95 teses: A Lusófona antecipa Lutero

 

O monge Martinho Lutero afixou as suas 95 teses na porta do  Schlosskirche, em Wittemberg (Alemanha) em 31 de Outubro de 1517. Foi um manifesto de protesto contra a doutrina das Indulgências da Igreja Católica, particularmente no contexto da utilização dessa doutrina para resolver as suas dificuldades financeiras.  A acção de Lutero foi em grande parte uma resposta à venda de indulgências por João Tetzel, um frade dominicano, delegado do Arcebispo de Mainz e do papa. O objectivo desta campanha de angariação de fundos foi o financiamento da Basilica de S. Pedro em Roma. 

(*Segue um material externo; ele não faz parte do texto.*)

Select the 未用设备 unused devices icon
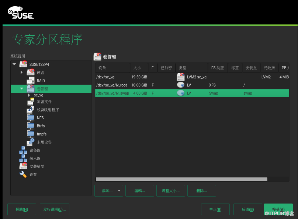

Foi lançado ontem no auditório Vitor de Sá da Universidade Lusófona o nº 25 dos Cadernos de Ciência das Religiões, com a presença do Frei Bento, frade dominicano e director-fundador da Licenciatura em Ciência das Religiões na Universidade Lusófona, bem como do Prof. Dimas de Almeida, também professor da mesma Universidade e tradutor da versão portuguesa das 95 teses de Martinho Lutero publicada ontem.

Foi salientado durante o evento que a Reforma Protestante não conseguiu afectar Portugal com qualquer intensidade devido à actuação da Inquisição. Nem mesmo os Protestantes em Portugal manifestaram muito zelo na sua implantação neste país até os meados do século passado. Foi citado um processo da Inqusição de 3 de Março de 1571 que condenou um primeiro português, Manuel Travassos, bacharel da Universidade de Coimbra, acusado de heresia luterana. Neste processo que demorou 8 anos, ficou também implicado Damião de Góis.

Pode parecer anedótico, mas o censo oficial da Índia portuguesa em 1910 indicava 1 protestante em Goa. Descobriu-se que era o consul britânico em Goa. Um outro censo em 1942 não indicava nenhum protestante. Havia consul britânico ainda em Goa, mas nesta altura era um muçulmano, Major Ali Baig!

Embora tenha havido poucos estudos sérios sobre o protestantismo no mundo católico português, foi organizado um colóquio pelo grupo LUSOTOPIE da Sorbonne (Paris) em 1998.  Os estudos nele apresentados podem ser consultados nas Actas Lusotopie – 1998.